**Problem statement:**
Return the data in full, exactly as it was written.

**Data:**
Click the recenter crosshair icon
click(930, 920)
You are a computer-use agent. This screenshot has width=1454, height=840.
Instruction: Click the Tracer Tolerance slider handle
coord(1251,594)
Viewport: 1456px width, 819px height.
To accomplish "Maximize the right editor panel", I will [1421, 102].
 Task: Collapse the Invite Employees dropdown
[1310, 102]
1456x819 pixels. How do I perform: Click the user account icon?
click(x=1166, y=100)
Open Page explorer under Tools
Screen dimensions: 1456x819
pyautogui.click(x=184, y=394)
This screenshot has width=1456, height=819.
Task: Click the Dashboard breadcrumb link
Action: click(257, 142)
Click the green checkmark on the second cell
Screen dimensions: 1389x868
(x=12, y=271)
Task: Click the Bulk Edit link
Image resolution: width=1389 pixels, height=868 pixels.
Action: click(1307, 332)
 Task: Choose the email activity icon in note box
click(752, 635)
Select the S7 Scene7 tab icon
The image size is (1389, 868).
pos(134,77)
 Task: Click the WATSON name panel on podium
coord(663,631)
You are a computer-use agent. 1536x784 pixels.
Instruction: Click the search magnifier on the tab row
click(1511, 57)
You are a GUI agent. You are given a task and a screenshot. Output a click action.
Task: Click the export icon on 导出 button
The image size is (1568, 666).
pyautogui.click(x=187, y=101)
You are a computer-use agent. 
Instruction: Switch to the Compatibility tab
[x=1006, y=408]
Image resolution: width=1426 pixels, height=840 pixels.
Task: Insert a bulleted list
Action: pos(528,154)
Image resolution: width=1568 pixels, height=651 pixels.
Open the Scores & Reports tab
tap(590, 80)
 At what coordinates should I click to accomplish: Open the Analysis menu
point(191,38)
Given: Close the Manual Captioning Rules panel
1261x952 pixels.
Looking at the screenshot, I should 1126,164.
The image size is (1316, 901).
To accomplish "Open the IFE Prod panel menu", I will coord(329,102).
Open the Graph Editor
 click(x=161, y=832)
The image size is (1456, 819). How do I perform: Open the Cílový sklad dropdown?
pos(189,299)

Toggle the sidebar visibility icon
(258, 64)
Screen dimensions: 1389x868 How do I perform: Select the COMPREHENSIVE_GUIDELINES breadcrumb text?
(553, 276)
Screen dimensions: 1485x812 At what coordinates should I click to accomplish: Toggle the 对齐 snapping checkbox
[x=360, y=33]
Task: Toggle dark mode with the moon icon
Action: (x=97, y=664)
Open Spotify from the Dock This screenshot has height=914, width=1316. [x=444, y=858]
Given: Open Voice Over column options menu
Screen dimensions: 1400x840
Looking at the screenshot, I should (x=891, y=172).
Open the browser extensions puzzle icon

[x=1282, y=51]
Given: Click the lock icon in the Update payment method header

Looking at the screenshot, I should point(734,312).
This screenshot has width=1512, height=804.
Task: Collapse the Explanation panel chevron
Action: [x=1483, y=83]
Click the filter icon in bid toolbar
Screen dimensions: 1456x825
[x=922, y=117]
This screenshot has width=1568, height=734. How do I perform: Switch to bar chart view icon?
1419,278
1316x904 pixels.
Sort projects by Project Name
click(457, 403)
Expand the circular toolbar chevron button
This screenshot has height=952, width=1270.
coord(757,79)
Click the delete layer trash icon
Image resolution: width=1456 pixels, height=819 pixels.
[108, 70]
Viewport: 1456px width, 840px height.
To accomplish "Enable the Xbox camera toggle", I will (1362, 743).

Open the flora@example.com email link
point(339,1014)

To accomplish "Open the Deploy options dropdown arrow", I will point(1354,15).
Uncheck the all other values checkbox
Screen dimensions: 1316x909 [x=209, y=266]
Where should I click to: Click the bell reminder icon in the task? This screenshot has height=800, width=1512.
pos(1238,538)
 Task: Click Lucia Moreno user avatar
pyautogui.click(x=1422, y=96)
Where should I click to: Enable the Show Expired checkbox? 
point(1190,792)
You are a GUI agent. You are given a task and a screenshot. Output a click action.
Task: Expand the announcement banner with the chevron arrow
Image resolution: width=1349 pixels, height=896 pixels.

**Solution to this problem:**
Click the recenter crosshair icon
click(930, 920)
You are a computer-use agent. This screenshot has width=1454, height=840.
Instruction: Click the Tracer Tolerance slider handle
coord(1251,594)
Viewport: 1456px width, 819px height.
To accomplish "Maximize the right editor panel", I will [1421, 102].
 Task: Collapse the Invite Employees dropdown
[1310, 102]
1456x819 pixels. How do I perform: Click the user account icon?
click(x=1166, y=100)
Open Page explorer under Tools
Screen dimensions: 1456x819
pyautogui.click(x=184, y=394)
This screenshot has width=1456, height=819.
Task: Click the Dashboard breadcrumb link
Action: click(257, 142)
Click the green checkmark on the second cell
Screen dimensions: 1389x868
(x=12, y=271)
Task: Click the Bulk Edit link
Image resolution: width=1389 pixels, height=868 pixels.
Action: click(1307, 332)
 Task: Choose the email activity icon in note box
click(752, 635)
Select the S7 Scene7 tab icon
The image size is (1389, 868).
pos(134,77)
 Task: Click the WATSON name panel on podium
coord(663,631)
You are a computer-use agent. 1536x784 pixels.
Instruction: Click the search magnifier on the tab row
click(1511, 57)
You are a GUI agent. You are given a task and a screenshot. Output a click action.
Task: Click the export icon on 导出 button
The image size is (1568, 666).
pyautogui.click(x=187, y=101)
You are a computer-use agent. 
Instruction: Switch to the Compatibility tab
[x=1006, y=408]
Image resolution: width=1426 pixels, height=840 pixels.
Task: Insert a bulleted list
Action: pos(528,154)
Image resolution: width=1568 pixels, height=651 pixels.
Open the Scores & Reports tab
tap(590, 80)
 At what coordinates should I click to accomplish: Open the Analysis menu
point(191,38)
Given: Close the Manual Captioning Rules panel
1261x952 pixels.
Looking at the screenshot, I should 1126,164.
The image size is (1316, 901).
To accomplish "Open the IFE Prod panel menu", I will coord(329,102).
Open the Graph Editor
 click(x=161, y=832)
The image size is (1456, 819). How do I perform: Open the Cílový sklad dropdown?
pos(189,299)

Toggle the sidebar visibility icon
(258, 64)
Screen dimensions: 1389x868 How do I perform: Select the COMPREHENSIVE_GUIDELINES breadcrumb text?
(553, 276)
Screen dimensions: 1485x812 At what coordinates should I click to accomplish: Toggle the 对齐 snapping checkbox
[x=360, y=33]
Task: Toggle dark mode with the moon icon
Action: (x=97, y=664)
Open Spotify from the Dock This screenshot has height=914, width=1316. [x=444, y=858]
Given: Open Voice Over column options menu
Screen dimensions: 1400x840
Looking at the screenshot, I should (x=891, y=172).
Open the browser extensions puzzle icon

[x=1282, y=51]
Given: Click the lock icon in the Update payment method header

Looking at the screenshot, I should point(734,312).
This screenshot has width=1512, height=804.
Task: Collapse the Explanation panel chevron
Action: [x=1483, y=83]
Click the filter icon in bid toolbar
Screen dimensions: 1456x825
[x=922, y=117]
This screenshot has width=1568, height=734. How do I perform: Switch to bar chart view icon?
1419,278
1316x904 pixels.
Sort projects by Project Name
click(457, 403)
Expand the circular toolbar chevron button
This screenshot has height=952, width=1270.
coord(757,79)
Click the delete layer trash icon
Image resolution: width=1456 pixels, height=819 pixels.
[108, 70]
Viewport: 1456px width, 840px height.
To accomplish "Enable the Xbox camera toggle", I will (1362, 743).

Open the flora@example.com email link
point(339,1014)

To accomplish "Open the Deploy options dropdown arrow", I will point(1354,15).
Uncheck the all other values checkbox
Screen dimensions: 1316x909 [x=209, y=266]
Where should I click to: Click the bell reminder icon in the task? This screenshot has height=800, width=1512.
pos(1238,538)
 Task: Click Lucia Moreno user avatar
pyautogui.click(x=1422, y=96)
Where should I click to: Enable the Show Expired checkbox? 
point(1190,792)
You are a GUI agent. You are given a task and a screenshot. Output a click action.
Task: Expand the announcement banner with the chevron arrow
Image resolution: width=1349 pixels, height=896 pixels.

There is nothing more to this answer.